The office of "namiestnik" was introduced in Poland by the 1815 constitution of Congress Poland. The viceroy was chosen by the king from among the noble citizens of the Russian Empire or the Kingdom of Poland. The viceroy supervised the entire public administration and, in the monarch's absence, chaired the Council of State, as well as the Administrative Council. He could veto the councils' decisions; other than that, his decisions had to be countersigned by the appropriate government minister. The viceroy exercised broad powers and could nominate candidates for most senior government posts (ministers, senators, judges of the High Tribunal, councilors of state, referendaries, bishops, and archbishops). He had no competence in the realms of finances and foreign policy; his military competence varied.

The office of "namiestnik" or viceroy was never abolished; however, the last "namiestnik" was Friedrich Wilhelm Rembert von Berg, who served from 1863 to his death in 1874. No "namiestnik" was named to replace him; however, the role of "namestnik" — viceroy of the former kingdom passed to the governor-general of Warsaw — or, to be more specific, of the Warsaw Military District (Warszawski Okręg Wojskowy, Варшавский Военный Округ).
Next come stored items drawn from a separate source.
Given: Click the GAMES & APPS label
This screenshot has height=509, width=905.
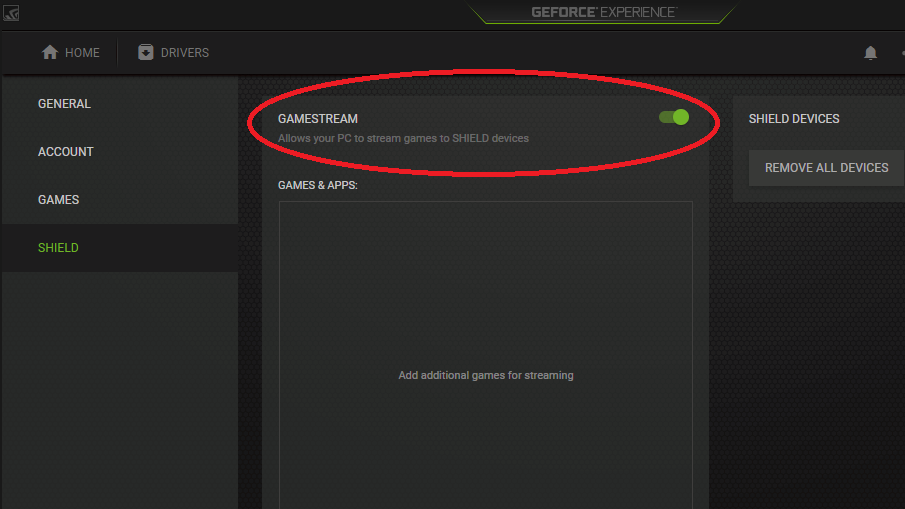Looking at the screenshot, I should pos(318,186).
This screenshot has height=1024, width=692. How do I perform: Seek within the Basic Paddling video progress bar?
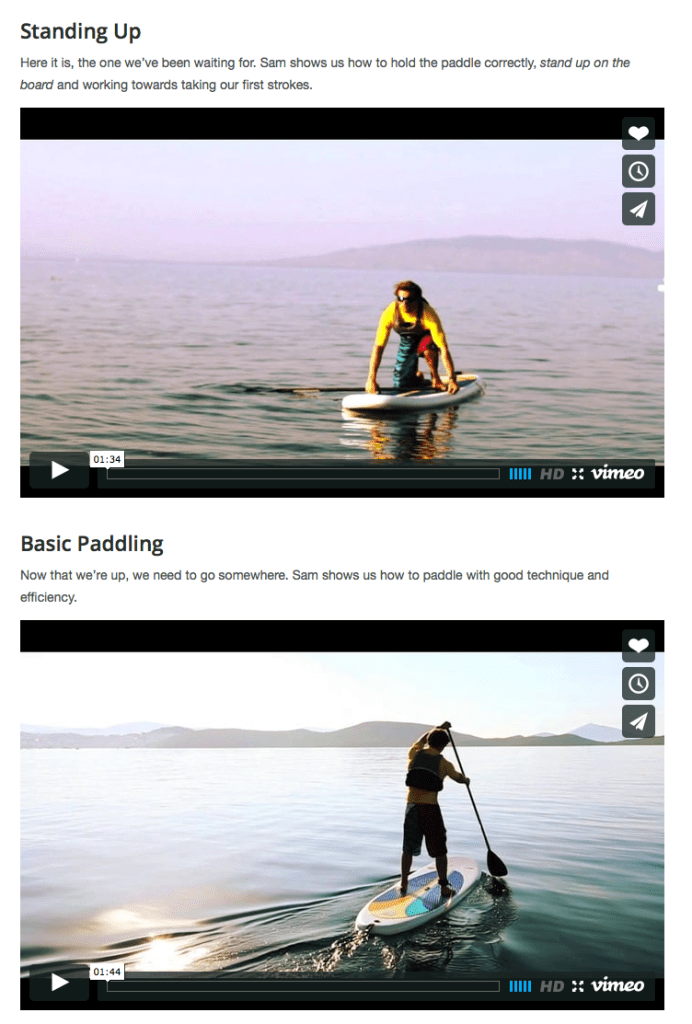[x=303, y=986]
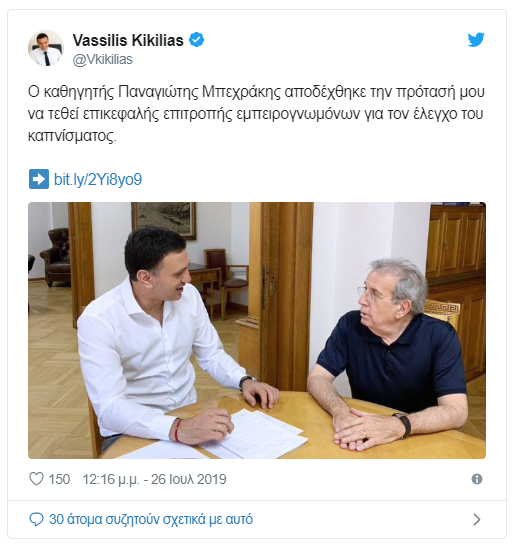Open the Vassilis Kikilias display name
Viewport: 513px width, 546px height.
pos(128,40)
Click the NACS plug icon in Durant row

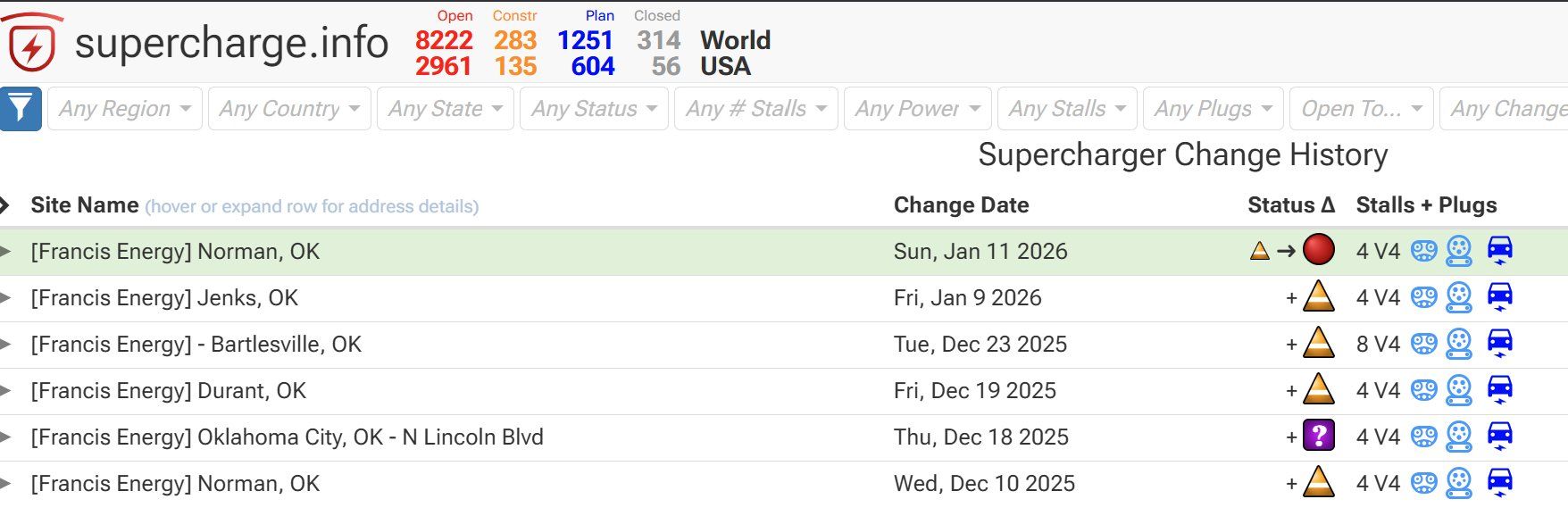click(x=1424, y=390)
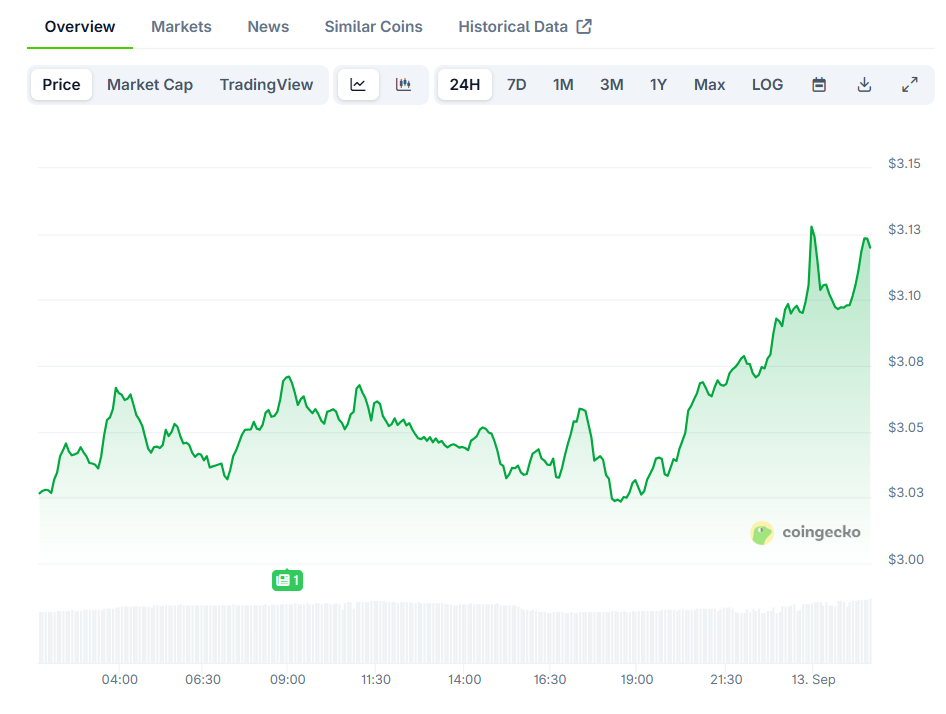Set time range to 7D
This screenshot has height=714, width=946.
tap(516, 85)
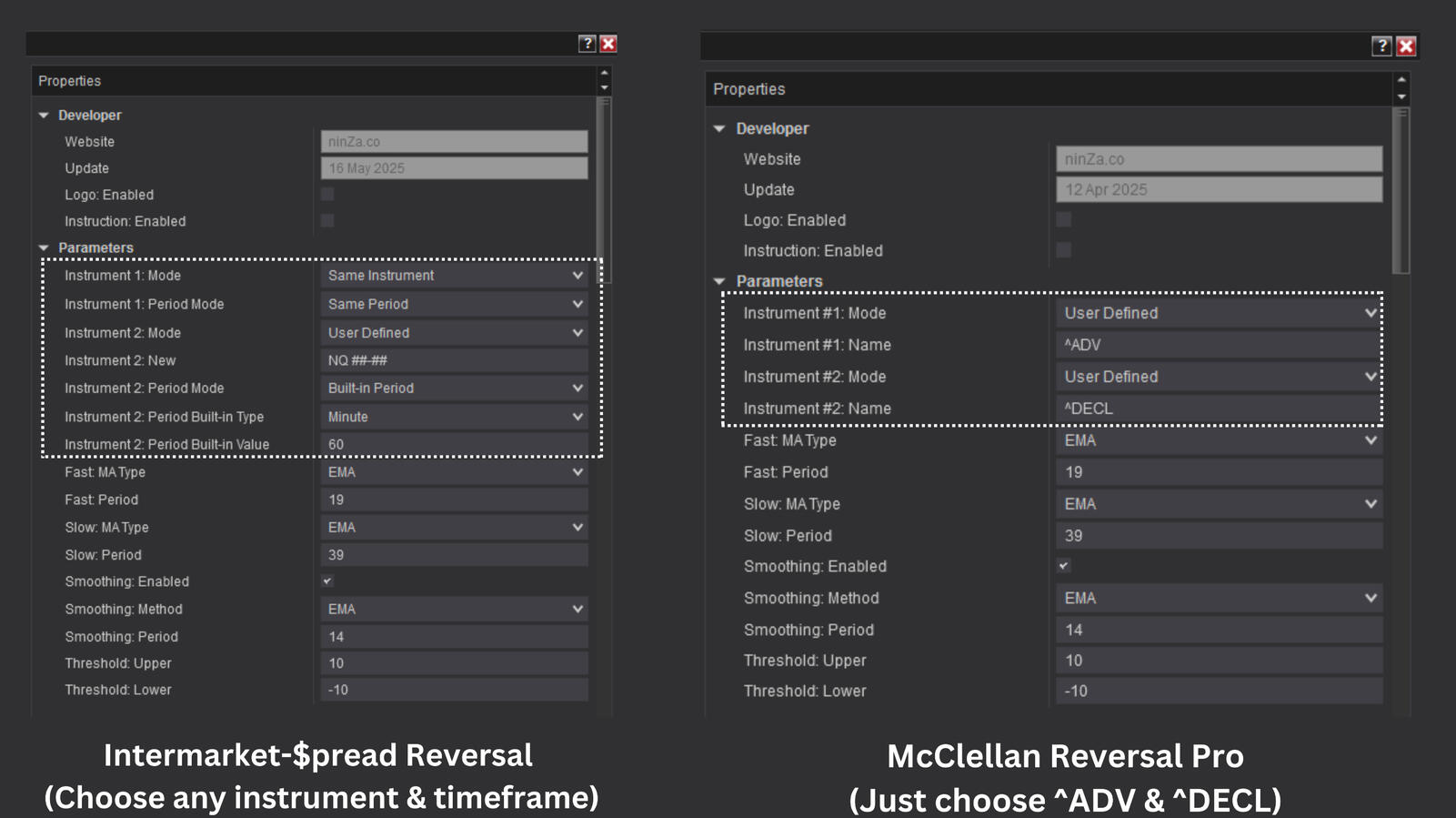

The governor-general answered directly to the emperor and exercised much broader powers than had the "namiestnik". In particular, he controlled all the military forces in the region and oversaw the judicial systems (he could impose death sentences without trial). He could also issue "declarations with the force of law," which could alter existing laws.

== See also ==
- Kresy
- Western Krai

==Notes==
a Sources agree that after the fall of the January Uprising in 1864, the autonomy of Congress Poland was drastically reduced. However, they disagree on whether the state of the Kingdom of Poland (colloquially known as Congress Poland) was officially replaced by Vistula Land as a province of the Russian Empire, as many sources still use the term Congress Poland for the post-1864 period. The sources are also unclear as to when the Kingdom of Poland (or Vistula Land) officially ceased to exist; some argue it ended with the assumption of control by the German and Austro-Hungarian occupying authorities; others, that it ended with the proclamation of the Regency Kingdom of Poland in 1916; finally, some argue that it occurred only with the creation of the independent Second Polish Republic in 1918. Examples:

- Polish Academy of Sciences, Institute of Geographical and Spatial Organization, p. 539, : "Despite the introduction of the official name Vistula Land, terms such as Kingdom of Poland, Congress Poland, or in short Kongresówka were still in use, both in everyday language and in some publications." (Original in Polish: Mimo wprowadzenia oficjalnej nazwy...)
- POWSTANIE STYCZNIOWE, Encyklopedia Interia: "After the fall of the uprising the last elements of autonomy of the Kingdom of Poland (including the name) were abolished, transforming it into the 'Vistula land'."
- Królestwo Polskie . Encyklopedia WIEM: "Kingdom of Poland after the January Uprising: the name Kingdom of Poland was replaced, in official documents, by the name of Vistula land." However, the same article also inconsistently states: "After the revolution 1905-1907 in the Kingdom of Poland..." and "In the years 1914-1916 the Kingdom of Poland became...".
- Królestwo Polskie, Królestwo Kongresowe , Encyklopedia PWN: "[Congress Poland was] under German and Austro-Hungarian occupation from 1915 to 1918; K.P [abbreviation for Królestwo Polskie] was finally abolished after the creation of the Second Polish Republic in November 1918."